What you return must match the records character for character.
---------------
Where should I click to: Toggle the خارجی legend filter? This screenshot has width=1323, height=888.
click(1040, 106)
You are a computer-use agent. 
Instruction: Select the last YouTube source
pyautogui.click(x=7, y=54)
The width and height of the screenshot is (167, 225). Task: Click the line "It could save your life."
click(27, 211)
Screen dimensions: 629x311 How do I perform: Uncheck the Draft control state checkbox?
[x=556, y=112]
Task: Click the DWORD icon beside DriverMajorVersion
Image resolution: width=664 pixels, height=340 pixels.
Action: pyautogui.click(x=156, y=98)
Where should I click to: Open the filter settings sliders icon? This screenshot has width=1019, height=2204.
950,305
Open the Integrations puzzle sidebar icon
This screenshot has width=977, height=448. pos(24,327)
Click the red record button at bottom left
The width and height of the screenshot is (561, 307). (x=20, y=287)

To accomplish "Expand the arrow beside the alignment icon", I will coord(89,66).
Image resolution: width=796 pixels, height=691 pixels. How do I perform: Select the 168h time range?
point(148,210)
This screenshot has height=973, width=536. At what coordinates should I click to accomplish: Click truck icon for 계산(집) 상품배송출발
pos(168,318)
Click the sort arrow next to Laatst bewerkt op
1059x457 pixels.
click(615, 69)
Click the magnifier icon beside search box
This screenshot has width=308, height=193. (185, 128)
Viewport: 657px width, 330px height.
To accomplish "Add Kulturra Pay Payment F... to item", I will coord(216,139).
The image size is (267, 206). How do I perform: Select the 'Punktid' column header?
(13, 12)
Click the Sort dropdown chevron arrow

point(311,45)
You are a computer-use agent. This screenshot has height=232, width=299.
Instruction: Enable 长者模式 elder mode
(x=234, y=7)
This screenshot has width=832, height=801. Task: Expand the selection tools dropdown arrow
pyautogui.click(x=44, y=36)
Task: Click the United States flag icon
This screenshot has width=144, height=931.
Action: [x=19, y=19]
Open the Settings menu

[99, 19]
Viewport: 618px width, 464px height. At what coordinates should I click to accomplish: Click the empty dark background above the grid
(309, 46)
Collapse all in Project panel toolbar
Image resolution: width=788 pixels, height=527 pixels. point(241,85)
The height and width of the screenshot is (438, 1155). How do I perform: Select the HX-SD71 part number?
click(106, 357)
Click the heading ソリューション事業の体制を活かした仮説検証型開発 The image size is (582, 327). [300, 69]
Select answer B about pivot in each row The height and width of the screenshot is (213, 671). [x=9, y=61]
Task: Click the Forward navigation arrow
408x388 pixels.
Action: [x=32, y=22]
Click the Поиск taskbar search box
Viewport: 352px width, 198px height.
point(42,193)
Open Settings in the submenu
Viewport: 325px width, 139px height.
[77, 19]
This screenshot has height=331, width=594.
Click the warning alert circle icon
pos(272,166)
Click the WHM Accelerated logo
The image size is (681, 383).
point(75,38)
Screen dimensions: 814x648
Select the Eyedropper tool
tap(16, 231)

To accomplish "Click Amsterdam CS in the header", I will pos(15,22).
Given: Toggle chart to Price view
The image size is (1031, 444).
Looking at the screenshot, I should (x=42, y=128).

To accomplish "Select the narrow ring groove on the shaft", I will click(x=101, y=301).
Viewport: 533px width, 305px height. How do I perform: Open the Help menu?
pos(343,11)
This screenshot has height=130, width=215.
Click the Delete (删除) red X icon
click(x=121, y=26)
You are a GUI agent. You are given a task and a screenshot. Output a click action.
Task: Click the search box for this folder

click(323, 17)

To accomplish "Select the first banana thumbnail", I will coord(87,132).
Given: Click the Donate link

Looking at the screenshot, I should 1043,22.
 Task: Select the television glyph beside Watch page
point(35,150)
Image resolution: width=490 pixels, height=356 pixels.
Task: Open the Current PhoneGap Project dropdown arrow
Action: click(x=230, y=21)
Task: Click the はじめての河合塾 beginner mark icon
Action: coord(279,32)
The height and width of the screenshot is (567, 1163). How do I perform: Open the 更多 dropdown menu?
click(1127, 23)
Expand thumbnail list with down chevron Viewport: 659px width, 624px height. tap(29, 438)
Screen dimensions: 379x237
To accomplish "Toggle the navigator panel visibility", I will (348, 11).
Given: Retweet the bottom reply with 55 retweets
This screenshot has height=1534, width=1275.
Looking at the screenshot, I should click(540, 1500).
---------------
■ **Written response**
Where should I click to: Toggle the خارجی legend filter? This screenshot has width=1323, height=888.
click(1040, 106)
You are a computer-use agent. 
Instruction: Select the last YouTube source
pyautogui.click(x=7, y=54)
The width and height of the screenshot is (167, 225). Task: Click the line "It could save your life."
click(27, 211)
Screen dimensions: 629x311 How do I perform: Uncheck the Draft control state checkbox?
[x=556, y=112]
Task: Click the DWORD icon beside DriverMajorVersion
Image resolution: width=664 pixels, height=340 pixels.
Action: pyautogui.click(x=156, y=98)
Where should I click to: Open the filter settings sliders icon? This screenshot has width=1019, height=2204.
950,305
Open the Integrations puzzle sidebar icon
This screenshot has width=977, height=448. pos(24,327)
Click the red record button at bottom left
The width and height of the screenshot is (561, 307). (x=20, y=287)

To accomplish "Expand the arrow beside the alignment icon", I will coord(89,66).
Image resolution: width=796 pixels, height=691 pixels. How do I perform: Select the 168h time range?
point(148,210)
This screenshot has height=973, width=536. At what coordinates should I click to accomplish: Click truck icon for 계산(집) 상품배송출발
pos(168,318)
Click the sort arrow next to Laatst bewerkt op
1059x457 pixels.
click(615, 69)
Click the magnifier icon beside search box
This screenshot has width=308, height=193. (185, 128)
Viewport: 657px width, 330px height.
To accomplish "Add Kulturra Pay Payment F... to item", I will coord(216,139).
The image size is (267, 206). How do I perform: Select the 'Punktid' column header?
(13, 12)
Click the Sort dropdown chevron arrow

point(311,45)
You are a computer-use agent. This screenshot has height=232, width=299.
Instruction: Enable 长者模式 elder mode
(x=234, y=7)
This screenshot has width=832, height=801. Task: Expand the selection tools dropdown arrow
pyautogui.click(x=44, y=36)
Task: Click the United States flag icon
This screenshot has width=144, height=931.
Action: [x=19, y=19]
Open the Settings menu

[99, 19]
Viewport: 618px width, 464px height. At what coordinates should I click to accomplish: Click the empty dark background above the grid
(309, 46)
Collapse all in Project panel toolbar
Image resolution: width=788 pixels, height=527 pixels. point(241,85)
The height and width of the screenshot is (438, 1155). How do I perform: Select the HX-SD71 part number?
click(106, 357)
Click the heading ソリューション事業の体制を活かした仮説検証型開発 The image size is (582, 327). [300, 69]
Select answer B about pivot in each row The height and width of the screenshot is (213, 671). [x=9, y=61]
Task: Click the Forward navigation arrow
408x388 pixels.
Action: [x=32, y=22]
Click the Поиск taskbar search box
Viewport: 352px width, 198px height.
point(42,193)
Open Settings in the submenu
Viewport: 325px width, 139px height.
[77, 19]
This screenshot has height=331, width=594.
Click the warning alert circle icon
pos(272,166)
Click the WHM Accelerated logo
The image size is (681, 383).
point(75,38)
Screen dimensions: 814x648
Select the Eyedropper tool
tap(16, 231)

To accomplish "Click Amsterdam CS in the header", I will pos(15,22).
Given: Toggle chart to Price view
The image size is (1031, 444).
Looking at the screenshot, I should (x=42, y=128).

To accomplish "Select the narrow ring groove on the shaft", I will click(x=101, y=301).
Viewport: 533px width, 305px height. How do I perform: Open the Help menu?
pos(343,11)
This screenshot has height=130, width=215.
Click the Delete (删除) red X icon
click(x=121, y=26)
You are a GUI agent. You are given a task and a screenshot. Output a click action.
Task: Click the search box for this folder

click(323, 17)

To accomplish "Select the first banana thumbnail", I will coord(87,132).
Given: Click the Donate link

Looking at the screenshot, I should 1043,22.
 Task: Select the television glyph beside Watch page
point(35,150)
Image resolution: width=490 pixels, height=356 pixels.
Task: Open the Current PhoneGap Project dropdown arrow
Action: click(x=230, y=21)
Task: Click the はじめての河合塾 beginner mark icon
Action: coord(279,32)
The height and width of the screenshot is (567, 1163). How do I perform: Open the 更多 dropdown menu?
click(1127, 23)
Expand thumbnail list with down chevron Viewport: 659px width, 624px height. tap(29, 438)
Screen dimensions: 379x237
To accomplish "Toggle the navigator panel visibility", I will (348, 11).
Given: Retweet the bottom reply with 55 retweets
This screenshot has height=1534, width=1275.
Looking at the screenshot, I should click(540, 1500).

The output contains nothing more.